Aangeleverde tekst:
◇ ◇ ◇ ◇
Rijtest – Hyundai Bayon
De Bayon zag in 2021 het levenslicht en is wat de moderne autowereld een B-segment crossover noemt. Dat klinkt chic, maar in feite is dit gewoon de kleinste SUV van Hyundai – zo compact dat zelfs de kleine Kona er ineens uitziet als een flink uitgevallen oom op een familiefeestje. De Bayon kwam in de plaats van de ix20 en is technisch gezien niet veel meer dan een opgehoogde i20 hatchback. Omdat tegenwoordig iedereen graag wat hoger wil zitten, besloot Hyundai simpelweg de stoelen te verhogen, de kofferbak uit te breiden, en voilà: een nieuw model, de Bayon. En die naam? Die is afgeleid van het Franse Bayonne – een stadje dat volgens Hyundai exotisch en Europees genoeg klinkt.
Toch moeten we niet te cynisch zijn, want de Bayon is stiekem een verrassend degelijke auto. In 2022 werd hij zelfs uitgeroepen tot ‘Beste Importauto’ door het Duitse Auto Bild. Inderdaad, Hyundai – een Koreaans merk – sleepte de prijs voor ‘beste geïmporteerde SUV’ in Duitsland in de wacht. Je kunt je voorstellen hoe pijnlijk dat moet zijn geweest voor de ingenieurs in Wolfsburg en Rüsselsheim, die die avond waarschijnlijk hun bratwurst en pilsner met tranen hebben doordrenkt.
Wat zagen de Duitsers (en anderen) in de Bayon? Vooral een vlotte uitstraling, een ruim interieur en een uitrustingsniveau dat je zelden vindt in deze prijsklasse. De Bayon oogt als een moderne sportschoen: comfortabel, trendy en handig genoeg voor zowel een chique etentje als een snelle boodschap bij de buurman.
◇ ◇ ◇ ◇
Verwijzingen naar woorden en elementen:
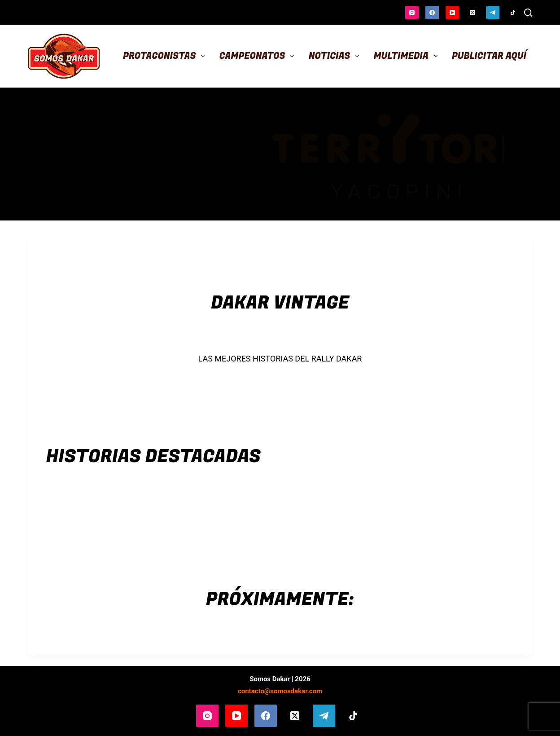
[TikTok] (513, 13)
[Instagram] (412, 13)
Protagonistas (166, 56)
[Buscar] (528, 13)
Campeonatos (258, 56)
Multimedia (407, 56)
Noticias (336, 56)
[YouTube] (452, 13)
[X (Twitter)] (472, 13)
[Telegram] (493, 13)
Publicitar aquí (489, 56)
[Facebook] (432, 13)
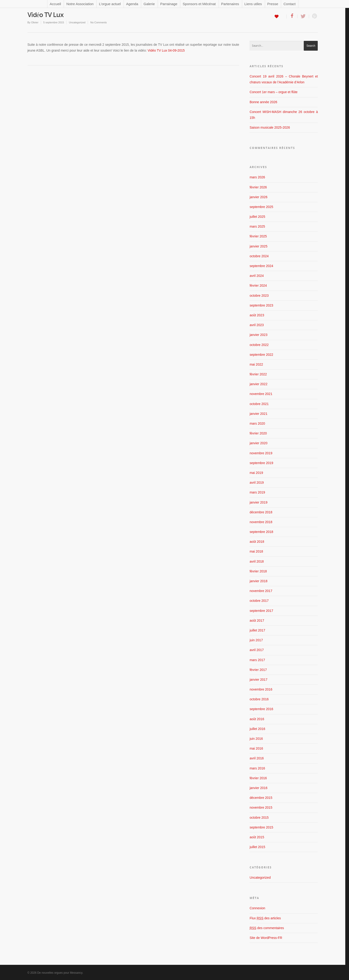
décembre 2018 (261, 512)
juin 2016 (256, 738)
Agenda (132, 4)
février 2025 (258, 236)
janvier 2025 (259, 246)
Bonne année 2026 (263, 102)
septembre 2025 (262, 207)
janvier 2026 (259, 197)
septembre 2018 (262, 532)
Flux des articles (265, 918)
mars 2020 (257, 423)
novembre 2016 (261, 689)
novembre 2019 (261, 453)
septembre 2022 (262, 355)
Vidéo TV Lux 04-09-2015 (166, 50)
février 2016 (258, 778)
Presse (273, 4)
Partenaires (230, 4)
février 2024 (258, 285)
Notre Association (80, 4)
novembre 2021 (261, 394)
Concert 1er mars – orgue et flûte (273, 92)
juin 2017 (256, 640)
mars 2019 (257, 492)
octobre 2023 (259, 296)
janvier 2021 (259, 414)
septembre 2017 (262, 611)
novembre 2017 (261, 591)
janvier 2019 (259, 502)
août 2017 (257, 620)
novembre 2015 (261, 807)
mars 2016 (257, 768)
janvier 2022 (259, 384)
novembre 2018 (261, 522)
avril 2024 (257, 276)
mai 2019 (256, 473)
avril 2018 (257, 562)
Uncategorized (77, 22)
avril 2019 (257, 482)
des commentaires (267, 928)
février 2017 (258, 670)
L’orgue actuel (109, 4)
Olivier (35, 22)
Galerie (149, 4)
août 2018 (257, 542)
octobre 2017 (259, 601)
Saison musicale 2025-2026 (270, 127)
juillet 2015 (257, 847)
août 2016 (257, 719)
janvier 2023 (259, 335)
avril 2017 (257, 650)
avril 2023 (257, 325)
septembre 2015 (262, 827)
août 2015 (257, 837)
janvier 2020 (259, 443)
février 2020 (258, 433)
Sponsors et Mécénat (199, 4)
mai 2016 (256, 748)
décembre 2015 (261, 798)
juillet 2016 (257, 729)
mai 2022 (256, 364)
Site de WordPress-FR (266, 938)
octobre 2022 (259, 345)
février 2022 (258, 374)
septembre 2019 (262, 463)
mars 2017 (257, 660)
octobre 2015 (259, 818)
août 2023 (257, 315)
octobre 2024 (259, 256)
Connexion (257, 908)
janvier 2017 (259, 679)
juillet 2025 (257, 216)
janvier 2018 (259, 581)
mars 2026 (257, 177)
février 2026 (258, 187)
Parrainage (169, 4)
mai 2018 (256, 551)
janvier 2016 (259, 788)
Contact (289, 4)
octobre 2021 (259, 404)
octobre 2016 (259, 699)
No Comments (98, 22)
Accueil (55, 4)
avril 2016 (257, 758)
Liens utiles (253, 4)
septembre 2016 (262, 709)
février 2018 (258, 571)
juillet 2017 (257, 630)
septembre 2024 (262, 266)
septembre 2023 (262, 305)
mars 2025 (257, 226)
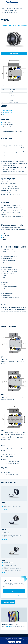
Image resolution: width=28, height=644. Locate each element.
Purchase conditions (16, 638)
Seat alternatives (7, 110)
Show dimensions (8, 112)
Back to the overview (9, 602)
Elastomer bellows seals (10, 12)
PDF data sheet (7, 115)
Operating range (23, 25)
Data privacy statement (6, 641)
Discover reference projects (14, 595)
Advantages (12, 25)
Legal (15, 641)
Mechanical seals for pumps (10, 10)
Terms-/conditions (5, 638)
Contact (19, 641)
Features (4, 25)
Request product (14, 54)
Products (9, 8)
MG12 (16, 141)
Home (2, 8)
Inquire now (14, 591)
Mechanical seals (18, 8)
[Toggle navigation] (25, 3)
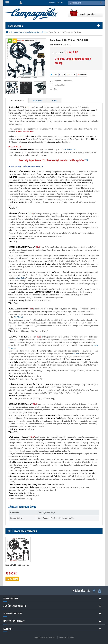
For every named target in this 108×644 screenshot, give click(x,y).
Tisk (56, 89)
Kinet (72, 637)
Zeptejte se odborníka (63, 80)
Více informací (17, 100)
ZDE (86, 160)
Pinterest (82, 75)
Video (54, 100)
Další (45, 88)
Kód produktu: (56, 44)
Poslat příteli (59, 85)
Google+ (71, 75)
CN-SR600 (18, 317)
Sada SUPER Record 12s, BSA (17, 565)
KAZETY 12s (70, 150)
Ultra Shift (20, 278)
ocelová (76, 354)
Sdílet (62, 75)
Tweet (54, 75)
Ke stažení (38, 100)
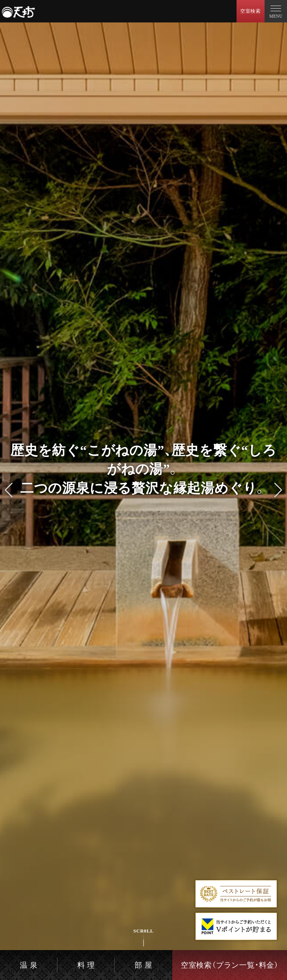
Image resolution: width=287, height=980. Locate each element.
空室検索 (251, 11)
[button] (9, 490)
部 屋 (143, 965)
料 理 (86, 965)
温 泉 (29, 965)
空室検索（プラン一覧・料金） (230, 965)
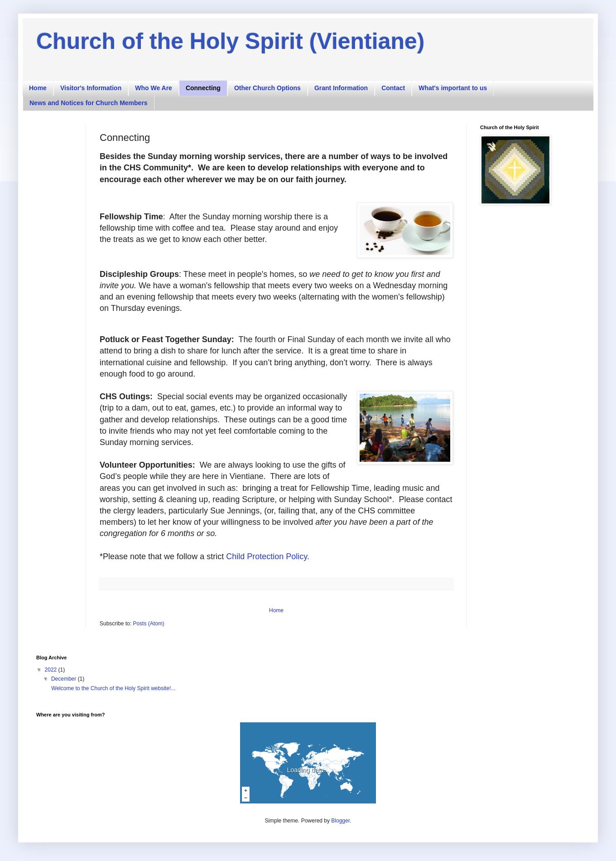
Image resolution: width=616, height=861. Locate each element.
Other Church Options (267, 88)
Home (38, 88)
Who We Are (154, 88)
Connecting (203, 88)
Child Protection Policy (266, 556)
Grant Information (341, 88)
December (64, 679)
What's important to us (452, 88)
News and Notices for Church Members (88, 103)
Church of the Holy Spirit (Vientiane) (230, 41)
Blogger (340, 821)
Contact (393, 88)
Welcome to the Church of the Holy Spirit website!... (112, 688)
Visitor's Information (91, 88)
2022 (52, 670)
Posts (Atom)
◇ ◇ ◇ ◇
Opdracht: Welk model verving de Bayon volgens de rijtest van de Hyundai Bayon?

Antwoord: De ix20.